Credit: HYOSUB SHIN / AJC

Credit: HYOSUB SHIN / AJC

Kemp extends suspension of gas tax

Gov. Brian Kemp once again extended the suspension of the state sales tax on motor fuel, this time until Sept. 12.

The General Assembly voted in March to suspend the tax of 29.1 cents per gallon of gasoline through the end of May. Kemp, who is up for reelection, has issued executive orders each month since then to continue the pause on the tax, garnering new headlines every time.

The extensions cost the state roughly $150 million a month in tax revenue that’s used to pay for transportation projects, such as road construction and bridge maintenance. Kemp’s office has tapped the state’s surplus to fill the gap in funding.

Democrat Stacey Abrams, who is running against Kemp, has called on the governor to go further by suspending the tax through the end of the year.

Meanwhile, gas prices have been dropping in recent weeks, although some economists are concerned that could change.

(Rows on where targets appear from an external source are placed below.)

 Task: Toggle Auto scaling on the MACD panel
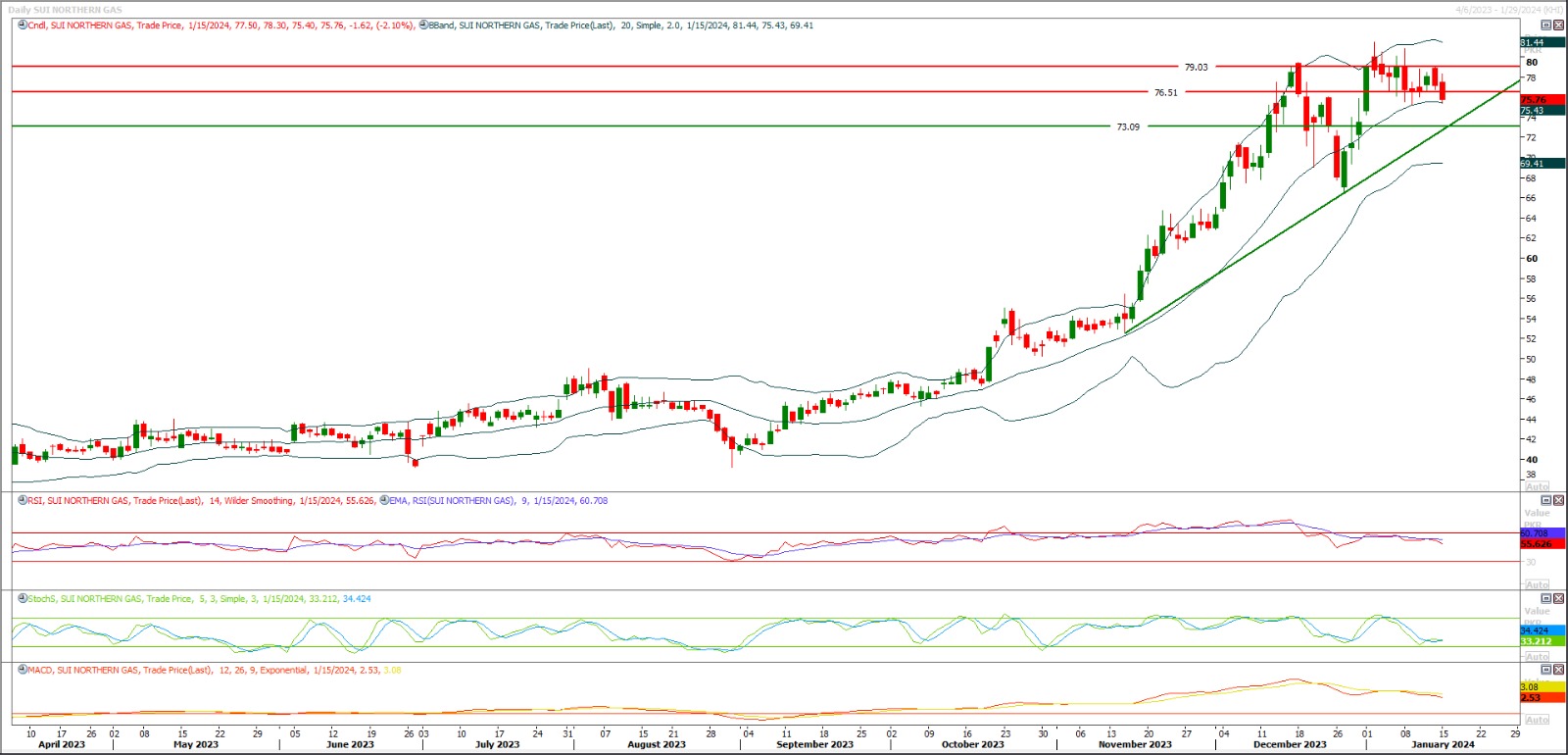tap(1537, 720)
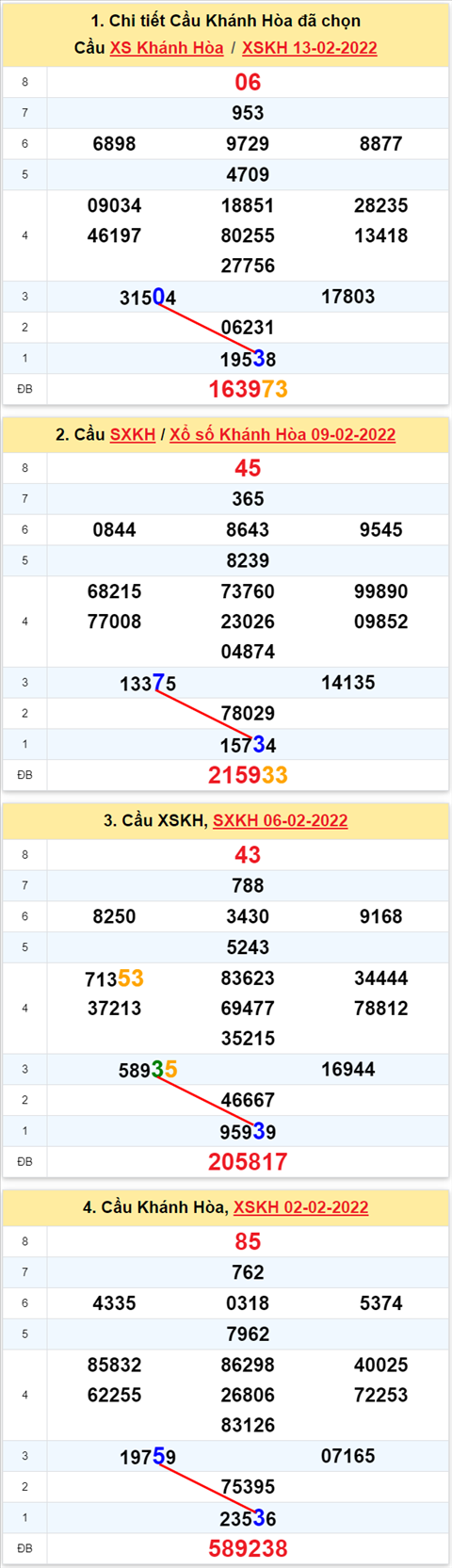Screen dimensions: 452x1568
Task: Click the heading Chi tiết Cầu Khánh Hòa
Action: [x=199, y=21]
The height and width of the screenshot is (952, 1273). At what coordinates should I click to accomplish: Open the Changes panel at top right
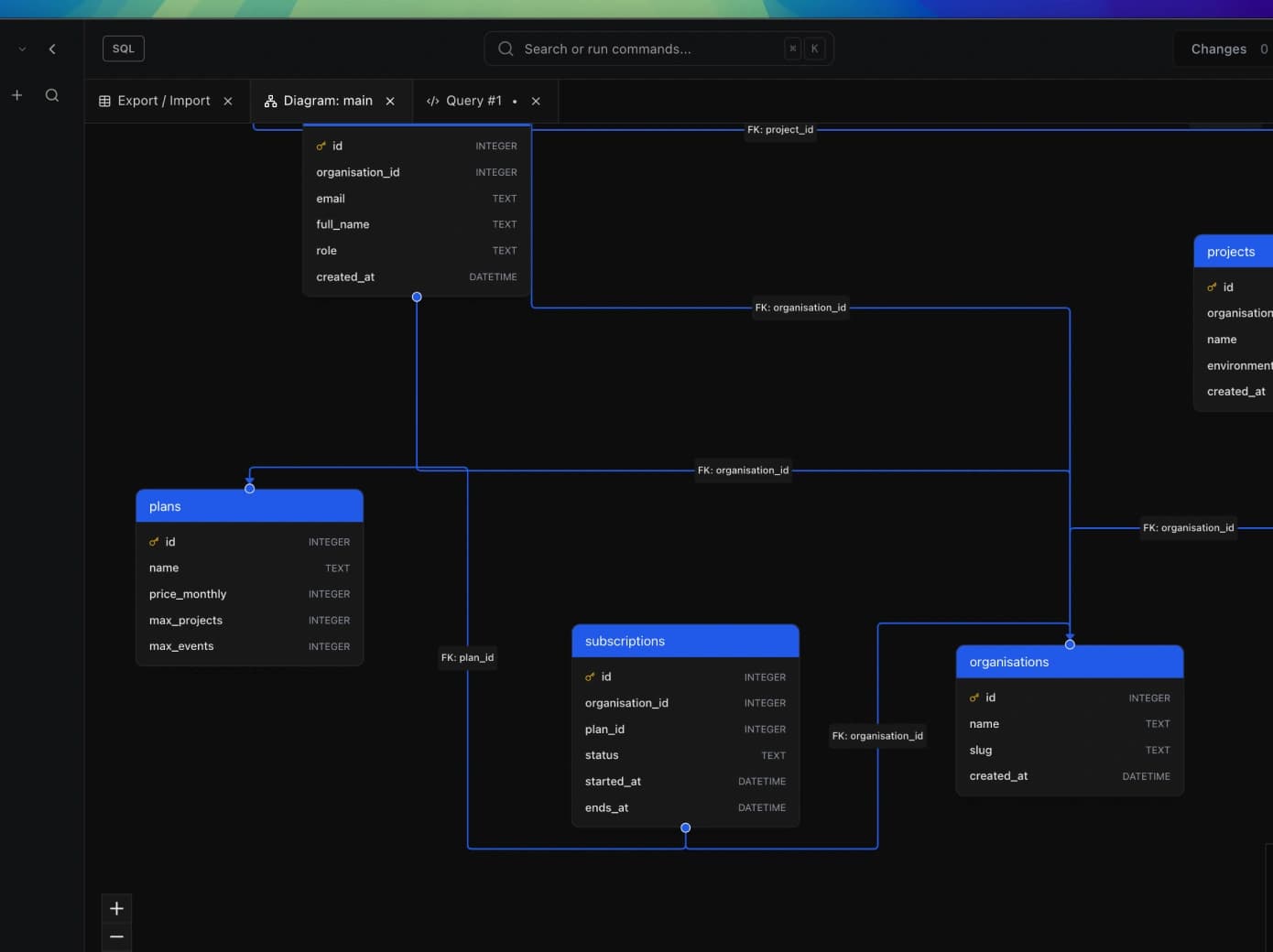click(1218, 49)
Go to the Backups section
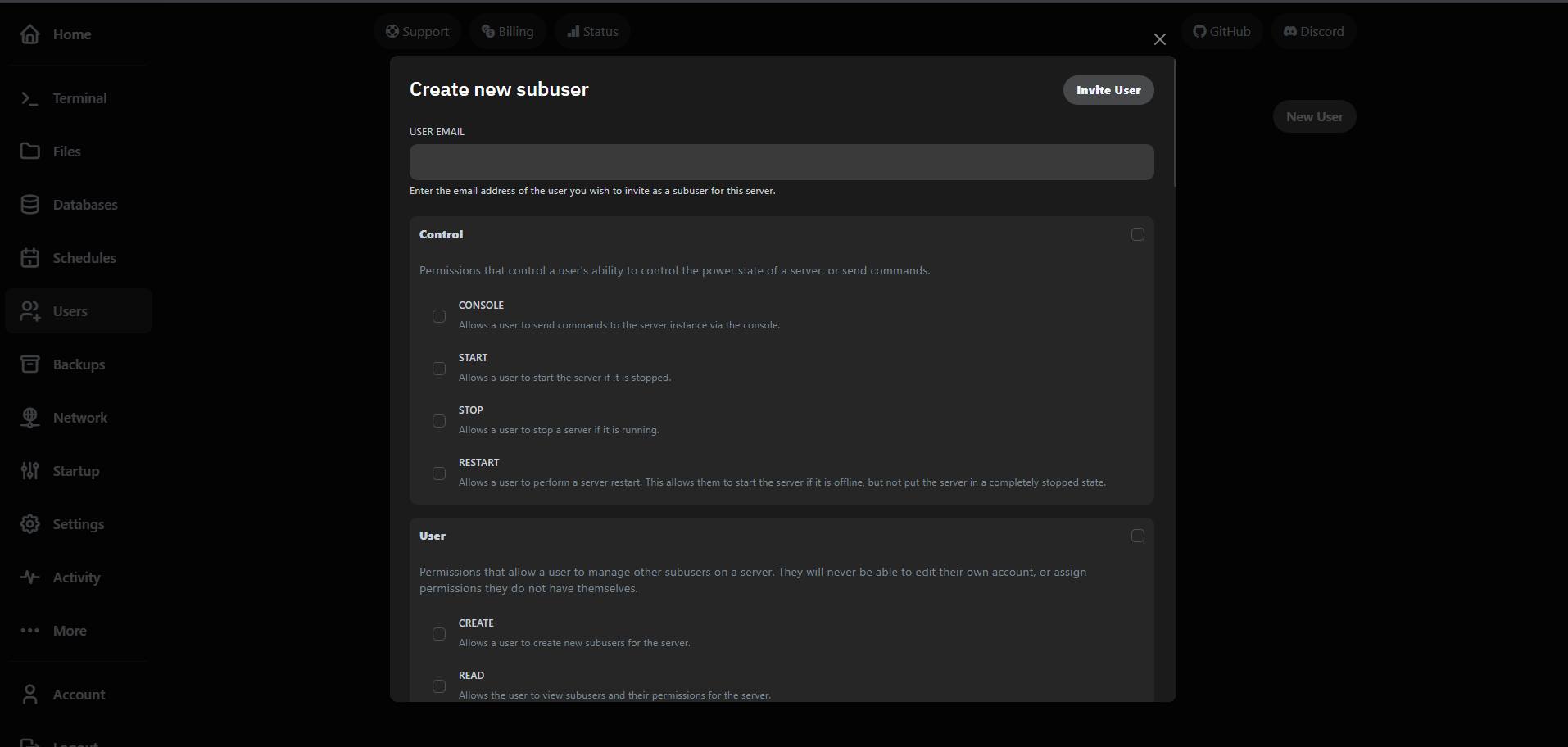The width and height of the screenshot is (1568, 747). pyautogui.click(x=78, y=364)
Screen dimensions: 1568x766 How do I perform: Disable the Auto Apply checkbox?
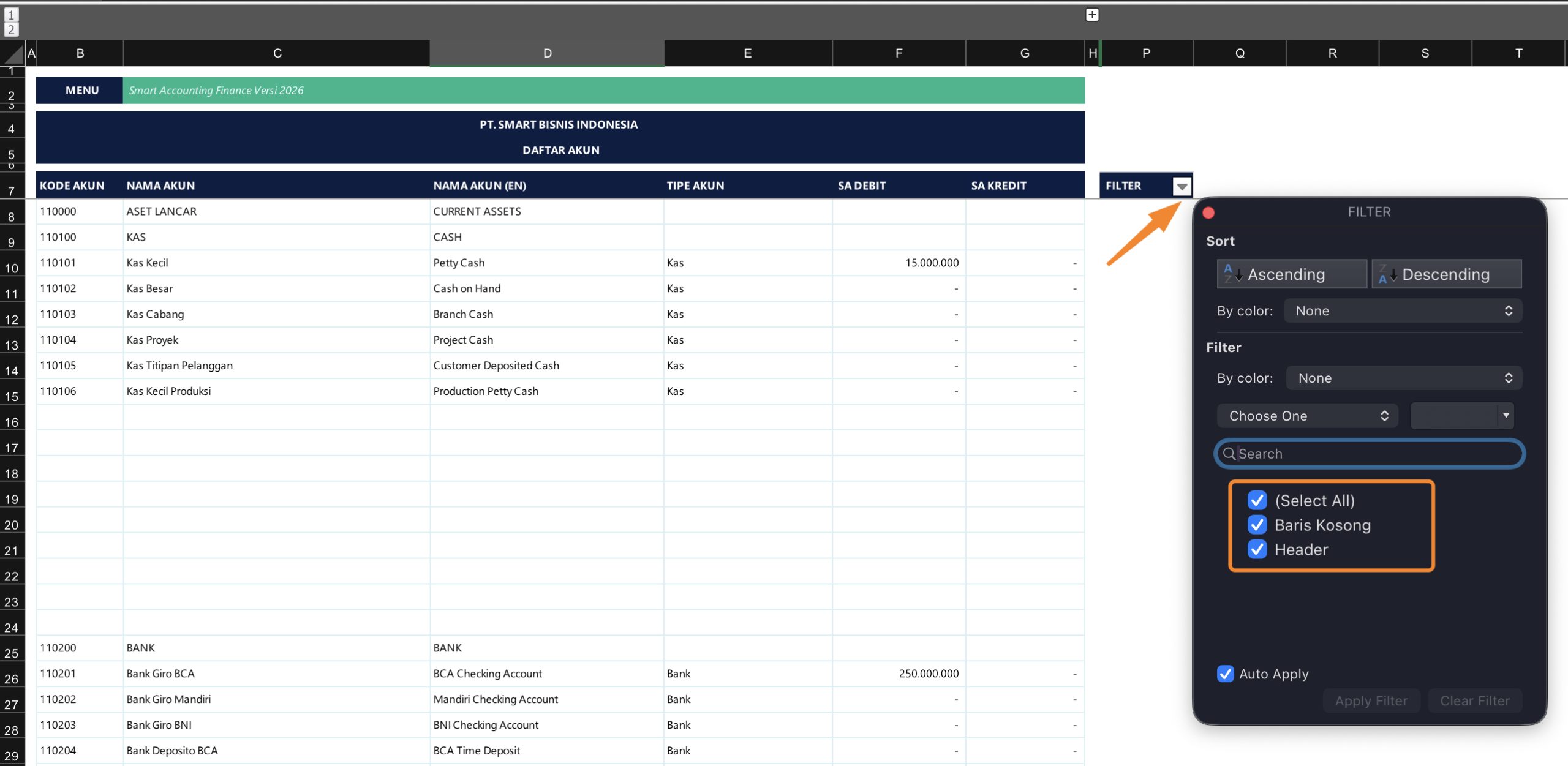pyautogui.click(x=1226, y=674)

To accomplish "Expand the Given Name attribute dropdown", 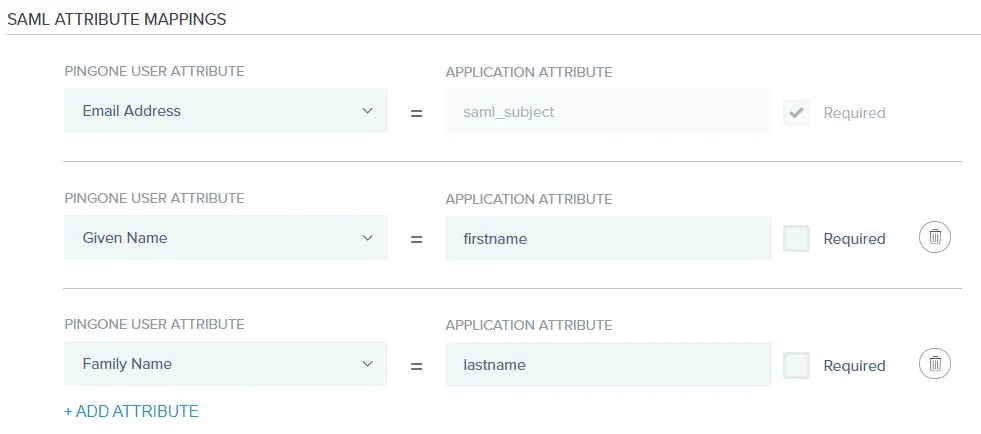I will pyautogui.click(x=226, y=238).
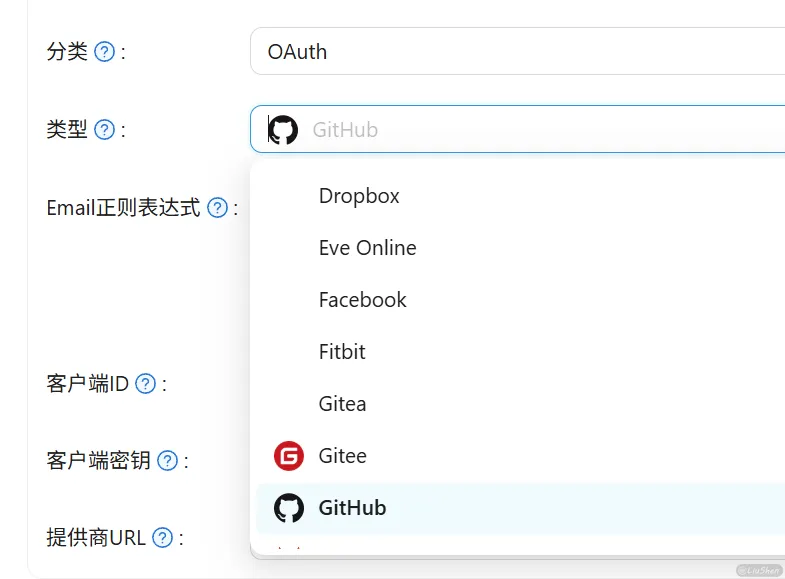Image resolution: width=785 pixels, height=579 pixels.
Task: Click the help icon next to 分类
Action: click(x=105, y=52)
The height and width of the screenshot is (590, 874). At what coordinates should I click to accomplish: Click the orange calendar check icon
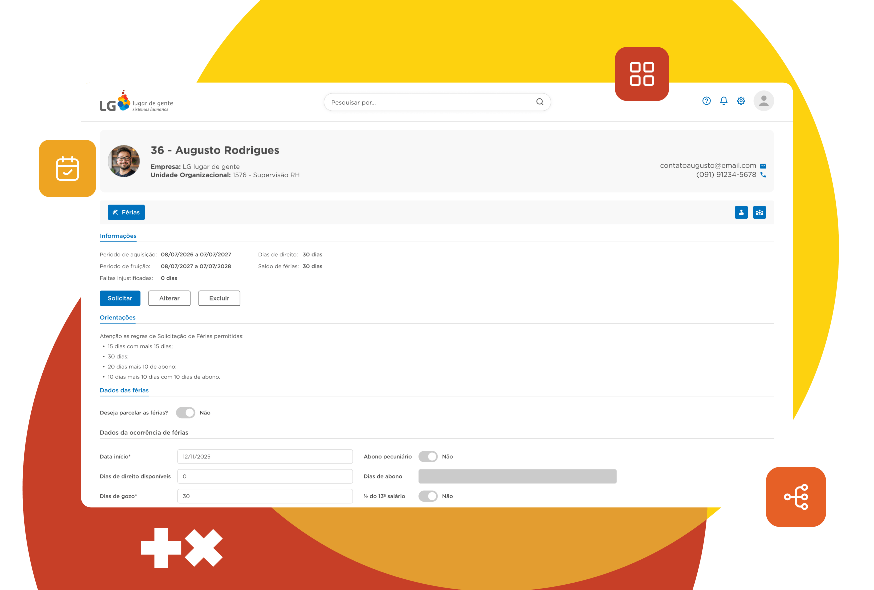pyautogui.click(x=67, y=168)
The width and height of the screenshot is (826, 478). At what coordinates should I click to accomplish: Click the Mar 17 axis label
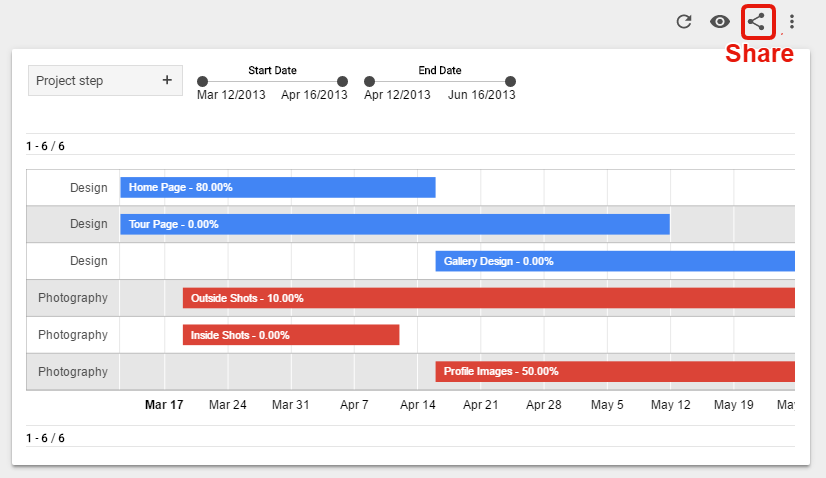click(164, 405)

This past week, the average price for a gallon of gas in the U.S. was $4.19, according to AAA. In Georgia, the price was $3.74, down from $4.33 a month earlier.

Political expedience

  • Pension plunge: Fiscal 2022 was a hard year for the Teachers Retirement System, the pension program for 400,000 public educators and retirees in Georgia. This spring’s steep decline in the stock market was met by a $15 billion plunge in the system’s assets to about $87 billion. That followed a booming fiscal 2021, the best year for the TRS since 1986, when assets climbed from $81.2 billion to $102.2 billion. Buster Evans, executive director of the pension system, said gains since the fiscal year ended June 30 had brought the TRS’ assets back up 5.45% as of this past week. At the end of fiscal 2022, almost 130,000 retirees were receiving an average of about $42,000 a year in pension benefits.
  • Less potent pot punishment: The Athens-Clarke County Commission voted to decriminalize marijuana, setting a fine for possession under an ounce at $35. A dozen other Georgia communities have similar ordinances.
  • Push for postponement on student debt: Georgia U.S. Sen. Raphael Warnock and U.S. Reps. Hank Johnson of Lithonia, Lucy McBath of Marietta and Nikema Williams of Atlanta were among more than 100 Democratic members of Congress who signed onto a letter urging President Joe Biden to extend a pause on federal student loan repayments beyond the end of this month. Biden already postponed the repayments once before they were scheduled to expire in April.